[start Provided material]

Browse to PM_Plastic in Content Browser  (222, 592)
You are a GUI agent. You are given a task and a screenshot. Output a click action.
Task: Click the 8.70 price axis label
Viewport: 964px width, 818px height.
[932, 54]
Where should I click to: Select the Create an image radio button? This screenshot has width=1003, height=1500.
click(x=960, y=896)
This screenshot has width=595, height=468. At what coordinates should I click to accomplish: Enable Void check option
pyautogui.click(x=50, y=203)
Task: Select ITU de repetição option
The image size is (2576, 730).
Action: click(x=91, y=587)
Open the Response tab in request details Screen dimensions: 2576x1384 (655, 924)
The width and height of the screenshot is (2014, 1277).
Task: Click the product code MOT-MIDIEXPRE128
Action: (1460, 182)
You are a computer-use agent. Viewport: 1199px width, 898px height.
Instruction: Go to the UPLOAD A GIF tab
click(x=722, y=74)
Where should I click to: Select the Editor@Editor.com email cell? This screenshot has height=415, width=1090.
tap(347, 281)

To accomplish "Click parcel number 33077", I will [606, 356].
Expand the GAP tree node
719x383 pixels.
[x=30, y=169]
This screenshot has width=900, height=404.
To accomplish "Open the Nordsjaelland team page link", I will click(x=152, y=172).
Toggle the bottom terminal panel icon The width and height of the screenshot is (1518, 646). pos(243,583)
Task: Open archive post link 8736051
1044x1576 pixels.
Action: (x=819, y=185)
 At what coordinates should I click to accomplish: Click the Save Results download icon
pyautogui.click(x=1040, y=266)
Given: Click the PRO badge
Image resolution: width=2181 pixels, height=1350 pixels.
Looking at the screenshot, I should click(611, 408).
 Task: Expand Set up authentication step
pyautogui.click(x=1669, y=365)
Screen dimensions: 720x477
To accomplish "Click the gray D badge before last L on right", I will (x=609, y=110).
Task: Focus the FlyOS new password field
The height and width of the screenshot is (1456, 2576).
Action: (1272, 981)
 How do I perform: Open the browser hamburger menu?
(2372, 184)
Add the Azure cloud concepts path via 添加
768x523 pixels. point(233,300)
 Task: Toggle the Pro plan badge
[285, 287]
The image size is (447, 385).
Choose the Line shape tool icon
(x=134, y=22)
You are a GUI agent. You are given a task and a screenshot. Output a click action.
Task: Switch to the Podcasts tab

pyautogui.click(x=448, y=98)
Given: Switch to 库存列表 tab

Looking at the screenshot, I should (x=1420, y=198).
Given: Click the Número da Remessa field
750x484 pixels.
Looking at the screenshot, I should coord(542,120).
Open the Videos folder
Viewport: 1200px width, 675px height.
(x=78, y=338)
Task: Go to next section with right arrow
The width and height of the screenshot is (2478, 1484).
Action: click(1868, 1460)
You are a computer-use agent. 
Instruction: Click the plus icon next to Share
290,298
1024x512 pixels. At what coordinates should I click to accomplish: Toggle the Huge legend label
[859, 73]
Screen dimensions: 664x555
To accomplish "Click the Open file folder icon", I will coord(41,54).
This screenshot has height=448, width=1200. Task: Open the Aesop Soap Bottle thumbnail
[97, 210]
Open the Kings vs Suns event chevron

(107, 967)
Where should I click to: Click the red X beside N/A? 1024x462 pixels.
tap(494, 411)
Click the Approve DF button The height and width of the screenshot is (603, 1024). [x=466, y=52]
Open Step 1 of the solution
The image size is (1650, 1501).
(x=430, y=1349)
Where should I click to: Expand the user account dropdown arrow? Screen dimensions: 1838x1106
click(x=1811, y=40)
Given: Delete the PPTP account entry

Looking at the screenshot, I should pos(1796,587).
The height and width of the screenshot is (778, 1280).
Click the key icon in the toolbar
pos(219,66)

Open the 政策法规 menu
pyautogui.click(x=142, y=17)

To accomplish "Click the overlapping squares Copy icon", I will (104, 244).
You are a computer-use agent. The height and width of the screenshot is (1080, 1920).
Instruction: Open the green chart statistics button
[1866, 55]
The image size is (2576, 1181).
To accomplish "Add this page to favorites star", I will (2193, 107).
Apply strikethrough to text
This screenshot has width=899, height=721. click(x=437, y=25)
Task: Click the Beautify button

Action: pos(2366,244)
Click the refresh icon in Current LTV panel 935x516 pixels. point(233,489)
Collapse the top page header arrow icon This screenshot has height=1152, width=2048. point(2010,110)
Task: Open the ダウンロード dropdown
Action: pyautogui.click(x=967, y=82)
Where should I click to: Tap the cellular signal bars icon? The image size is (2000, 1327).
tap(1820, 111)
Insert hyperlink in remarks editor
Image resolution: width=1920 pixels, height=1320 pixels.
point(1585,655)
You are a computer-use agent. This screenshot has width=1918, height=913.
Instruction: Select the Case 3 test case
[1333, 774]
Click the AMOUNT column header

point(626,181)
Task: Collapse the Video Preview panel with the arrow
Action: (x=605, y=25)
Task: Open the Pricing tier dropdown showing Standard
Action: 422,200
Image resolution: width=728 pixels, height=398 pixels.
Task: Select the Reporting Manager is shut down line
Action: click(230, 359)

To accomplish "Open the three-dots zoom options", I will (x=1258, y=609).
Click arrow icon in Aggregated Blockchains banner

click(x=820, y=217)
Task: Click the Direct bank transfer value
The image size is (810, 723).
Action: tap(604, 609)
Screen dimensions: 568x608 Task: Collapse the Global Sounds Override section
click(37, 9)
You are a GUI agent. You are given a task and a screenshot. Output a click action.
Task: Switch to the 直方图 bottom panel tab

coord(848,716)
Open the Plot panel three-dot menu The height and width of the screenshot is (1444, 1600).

[end Provided material]

» Given exercise
Copy out each line of the items above that contains the word "with".

» Complete response
Task: Go to next section with right arrow
Task: Collapse the Video Preview panel with the arrow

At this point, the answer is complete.